### RECORDS FOR PROCESSING
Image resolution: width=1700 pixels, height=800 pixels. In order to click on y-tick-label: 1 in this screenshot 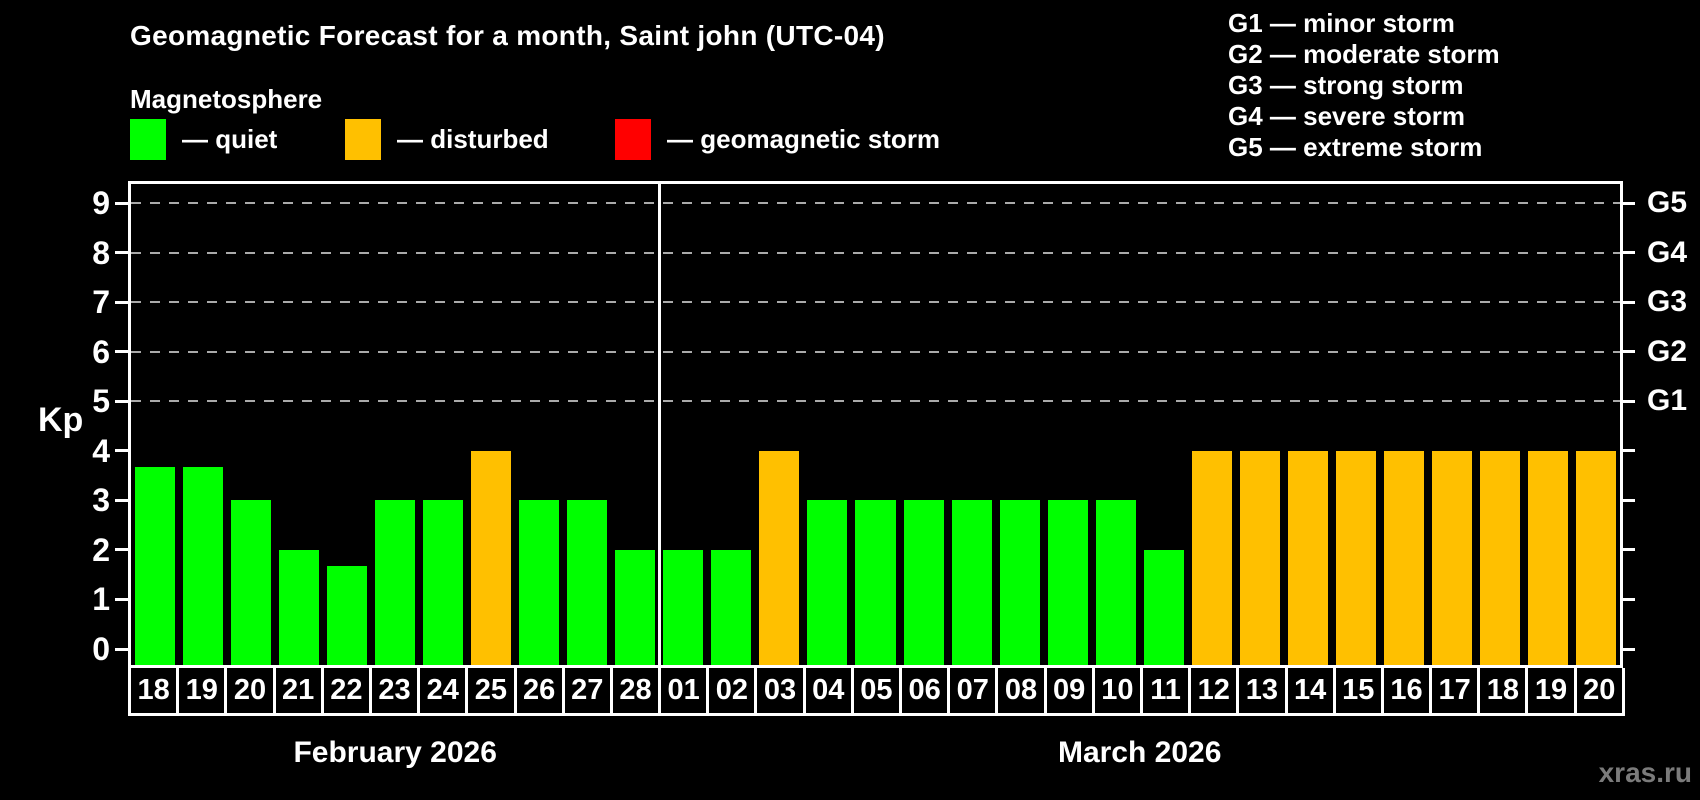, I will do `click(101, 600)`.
######
### RECORDS FOR PROCESSING
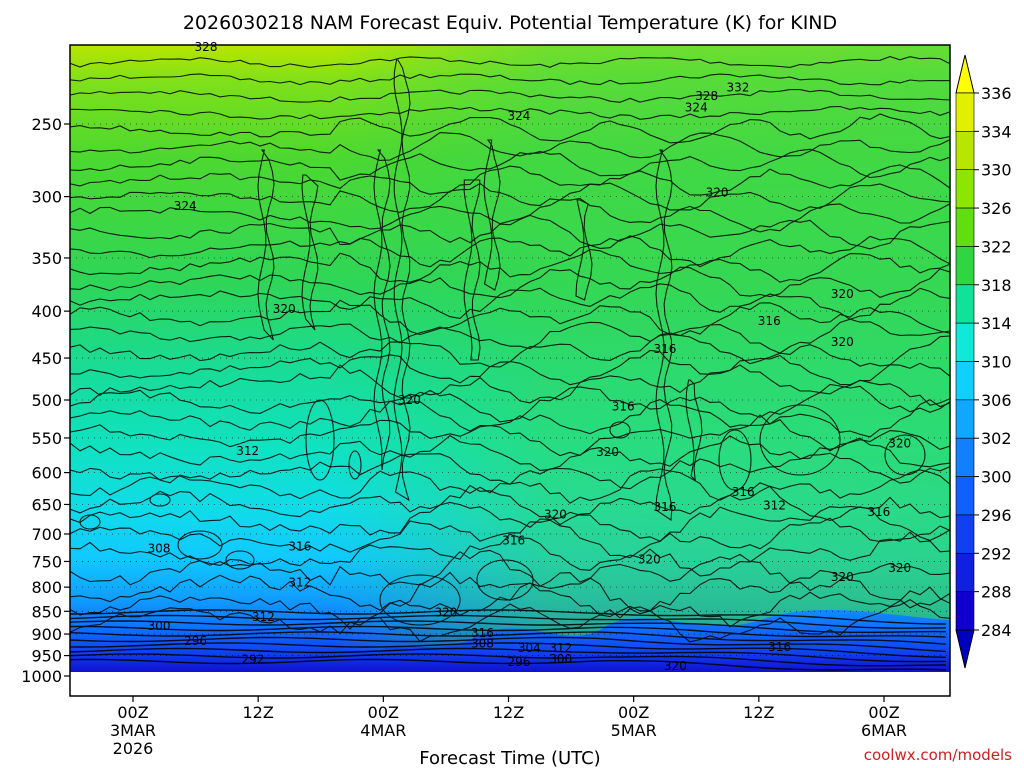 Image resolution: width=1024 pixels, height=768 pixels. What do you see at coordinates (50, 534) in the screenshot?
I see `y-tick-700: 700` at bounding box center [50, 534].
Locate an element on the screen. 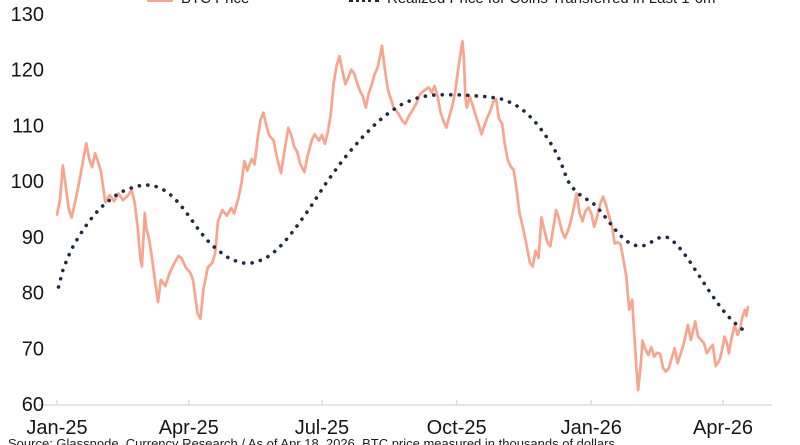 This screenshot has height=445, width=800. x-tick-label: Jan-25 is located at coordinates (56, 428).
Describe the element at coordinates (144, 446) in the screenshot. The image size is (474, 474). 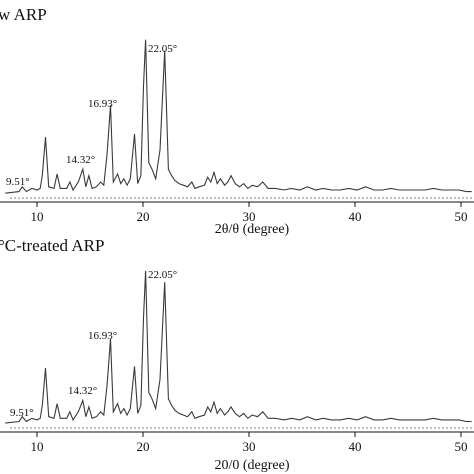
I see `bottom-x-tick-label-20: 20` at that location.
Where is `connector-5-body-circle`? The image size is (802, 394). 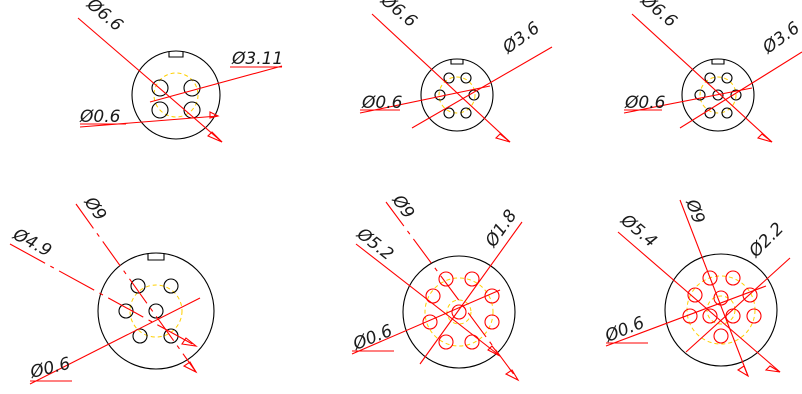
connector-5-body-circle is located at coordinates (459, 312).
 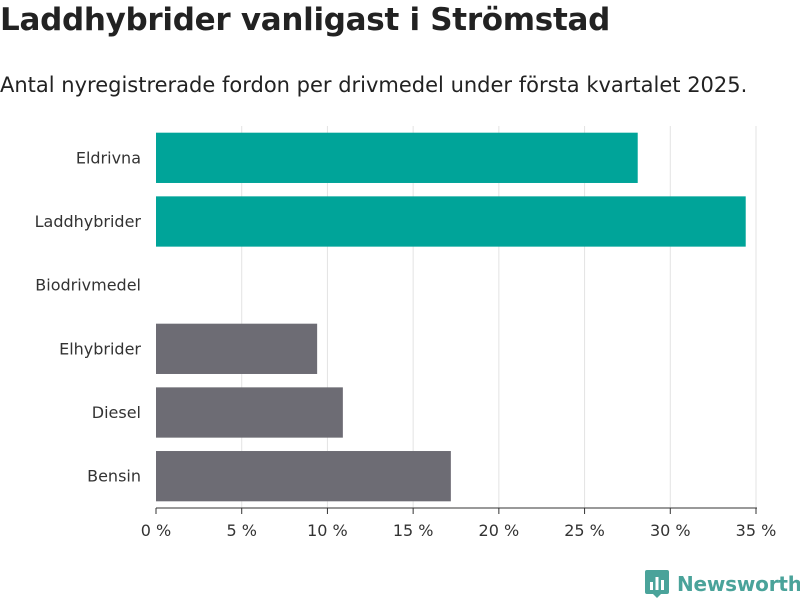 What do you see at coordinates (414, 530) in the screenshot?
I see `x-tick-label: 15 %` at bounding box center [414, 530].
######
Could you pull out the data from the line containing "Describe the element" through the line containing "center [414, 530].", copying each line word for word and omitting the pictures?

■ **RESPONSE BELOW**:
Describe the element at coordinates (144, 446) in the screenshot. The image size is (474, 474). 
I see `bottom-x-tick-label-20: 20` at that location.
Where is `connector-5-body-circle`? The image size is (802, 394). 
connector-5-body-circle is located at coordinates (459, 312).
  What do you see at coordinates (414, 530) in the screenshot?
I see `x-tick-label: 15 %` at bounding box center [414, 530].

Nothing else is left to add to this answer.